Riabbracciare Parigi
La recensione di Riabbracciare Parigi, di Alice Winocour, a cura di Mariangela Di Natale.
Un viaggio nella memoria per ritrovare una possibile felicità. Riabbracciare Parigi, di Alice Winocour, (con Virginie Efira e Benoît Magimel nelle sale italiane il 9 novembre distribuita da Movies Inspired) è un dramma introspettivo , crudo e diretto, che tenta di mettere ordine nel caos di una donna. Scampata all’attentato terroristico del 13 novembre 2015 in una brasserie di Parigi, Mia (Virginie Efira), che vive e lavora a Parigi in radio come traduttrice dal russo, conseguentemente allo shock dimentica i particolari di quel triste giorno. Nel tentativo di recuperare i ricordi di quella sera da lei rimossi e di ridare un senso alla sua vita, la giovane comincia a ricostruire gli attimi vissuti attraverso flashback, cercando in particolare un cuoco senegalese, Assane, con cui ha passato quelle tragiche ore.
La regista francese Alice Winocour riesce a narrare con una superba forza emotiva gli effetti traumatici post-attentato, come se portasse addosso i segni della tragedia. La condivisione con chi ha vissuto le stesse paure, grazie all’associazione dei superstiti, diviene un tassello fondamentale per ricostruire e ricominciare a vivere. Riabbracciare Parigi, selezionato alla Quinzaine des Rèalisateurs al festival di Cannes del 2022, titolo originale “Revoir Paris”(Rivedere Parigi) è il racconto interiore non solo nel recupero dei ricordi e del proprio equilibrio privato, ma anche nell’apertura a rivedere il mondo con una visione più ampia.

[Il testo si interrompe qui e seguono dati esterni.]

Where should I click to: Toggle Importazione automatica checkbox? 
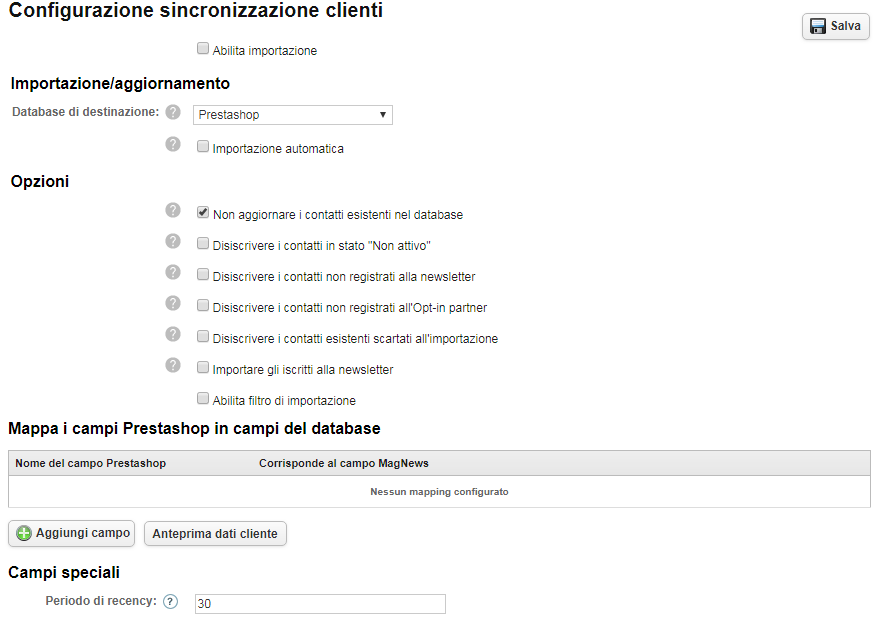pos(203,147)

Un film di grande umanità, di ispirazione autobiografica (il fratello della regista è uno dei superstiti dell’attacco del Bataclan), che ripercorre le conseguenze di un evento traumatico nella speranza di rinascita e ritorno alla vita. Riabbracciare Parigi, sebbene riporti eventi realmente accaduti, non analizza il fatto politico o di cronaca, le fasi dell’attacco infatti appaiono confuse e sfocate, ma descrive dettagliatamente il dramma psicologico della protagonista e delle altre vittime sopravvissute. Il ritratto collettivo, pieno di dolore ma anche di amore attraverso un processo mentale di auto consapevolezza, che pur intimo diventa sociale.